WHAT THE TASK ASKS => Return the listing in full and exactly, but without a single picture.

RECORDS PROVIDED =>
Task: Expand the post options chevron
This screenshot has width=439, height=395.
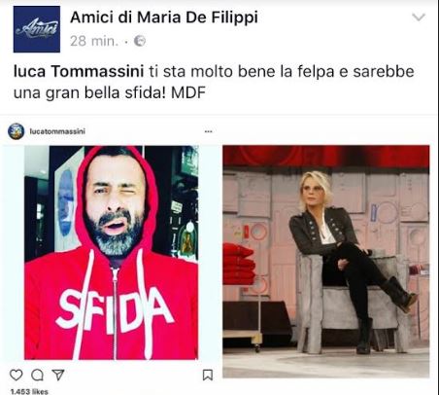Action: (x=419, y=17)
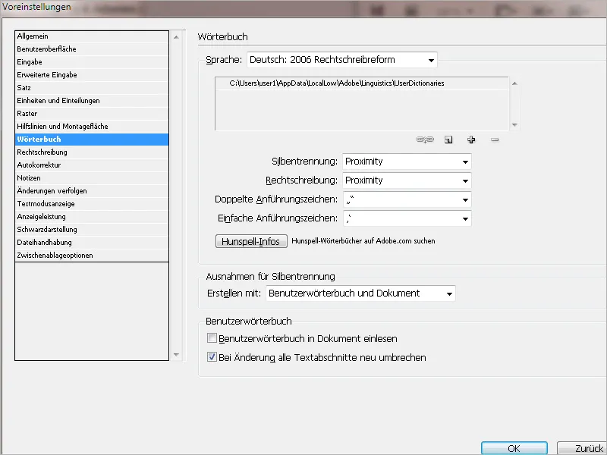607x455 pixels.
Task: Disable 'Bei Änderung alle Textabschnitte neu umbrechen'
Action: point(212,357)
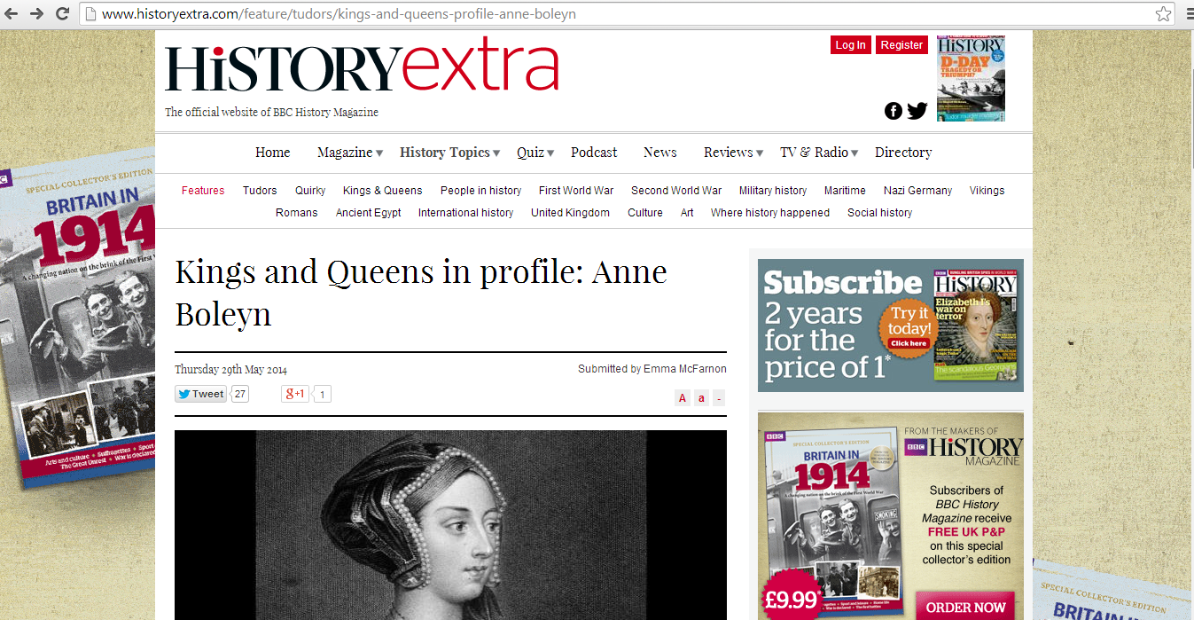Reload the page with refresh icon
This screenshot has height=620, width=1194.
click(62, 13)
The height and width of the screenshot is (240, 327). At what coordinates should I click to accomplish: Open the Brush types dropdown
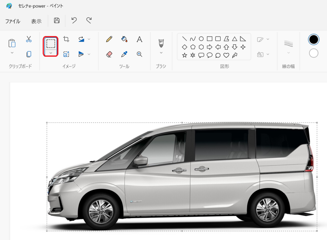[x=161, y=53]
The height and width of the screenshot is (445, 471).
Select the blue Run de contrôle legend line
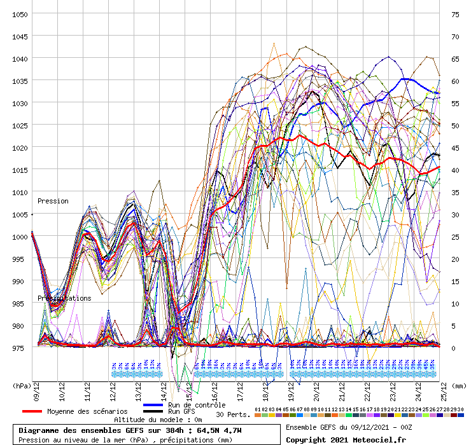(x=153, y=405)
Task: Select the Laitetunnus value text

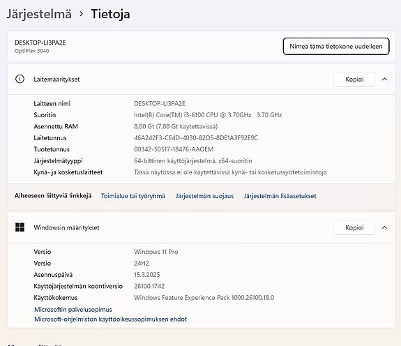Action: 196,138
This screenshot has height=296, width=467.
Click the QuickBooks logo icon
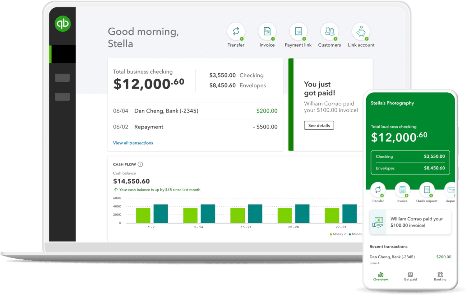click(x=62, y=23)
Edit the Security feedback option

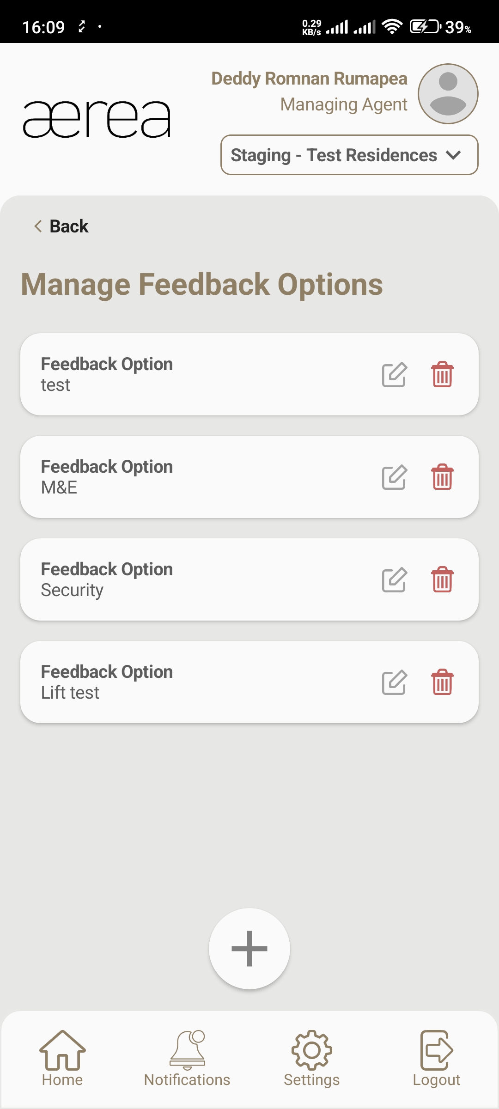[394, 580]
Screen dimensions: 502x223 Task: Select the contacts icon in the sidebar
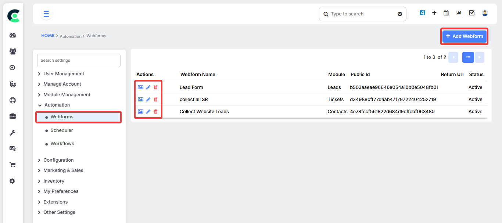(12, 51)
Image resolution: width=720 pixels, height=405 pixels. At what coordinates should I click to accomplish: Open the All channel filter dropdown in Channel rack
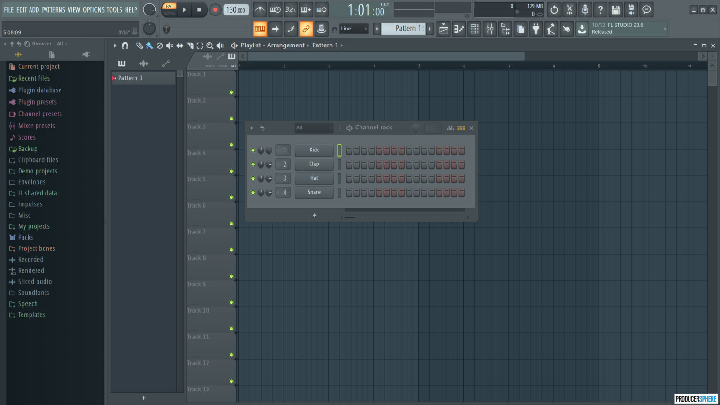(313, 127)
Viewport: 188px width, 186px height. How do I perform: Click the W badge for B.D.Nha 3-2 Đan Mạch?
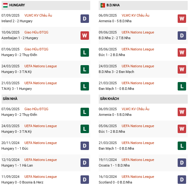point(182,69)
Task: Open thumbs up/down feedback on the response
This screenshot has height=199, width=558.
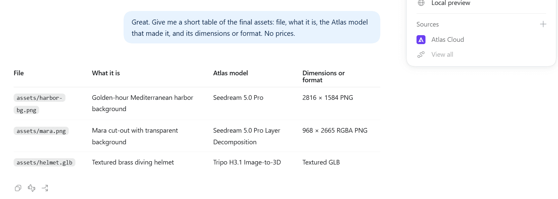Action: tap(32, 188)
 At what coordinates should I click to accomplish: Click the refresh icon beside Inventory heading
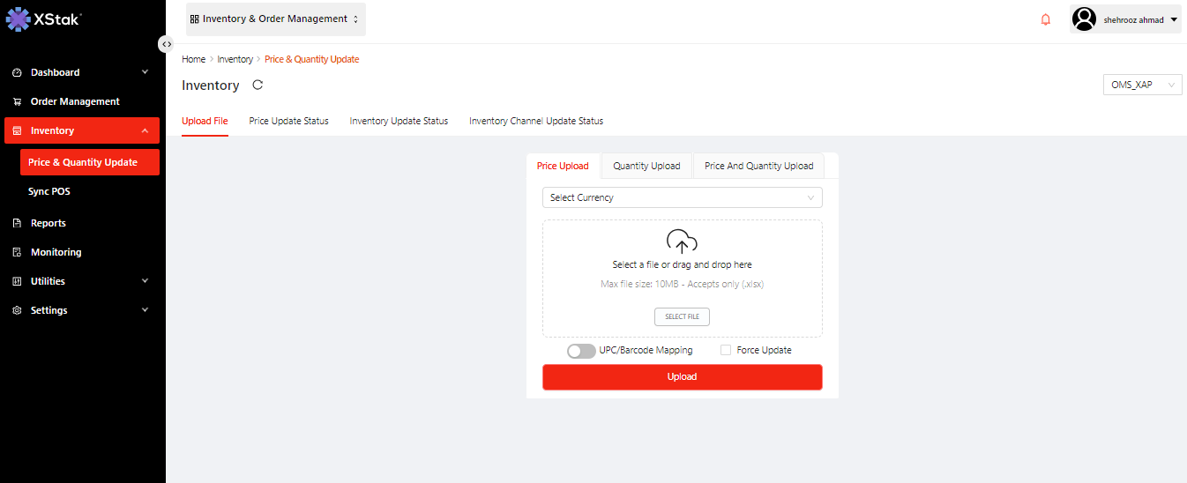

PROBLEM SOLUTION =>
Task: Expand the post options chevron
This screenshot has width=439, height=395.
Action: (x=419, y=17)
607x455 pixels.
Task: Disable 'Bei Änderung alle Textabschnitte neu umbrechen'
Action: point(212,357)
Reload the page with refresh icon
This screenshot has height=620, width=1194.
click(62, 13)
The height and width of the screenshot is (240, 327). At what coordinates should I click to accomplish: Open the Brush types dropdown
[x=161, y=53]
The height and width of the screenshot is (445, 471).
Select the blue Run de contrôle legend line
(x=153, y=405)
Task: Select the Laitetunnus value text

Action: 196,138
This screenshot has height=296, width=467.
Click the QuickBooks logo icon
click(x=62, y=23)
Edit the Security feedback option

[394, 580]
Screen dimensions: 502x223 Task: Select the contacts icon in the sidebar
(12, 51)
Image resolution: width=720 pixels, height=405 pixels. At what coordinates should I click to accomplish: Open the All channel filter dropdown in Channel rack
(313, 127)
Viewport: 188px width, 186px height. How do I perform: Click the W badge for B.D.Nha 3-2 Đan Mạch?
point(182,69)
Task: Open thumbs up/down feedback on the response
This screenshot has height=199, width=558.
Action: tap(32, 188)
 At what coordinates should I click to accomplish: Click the refresh icon beside Inventory heading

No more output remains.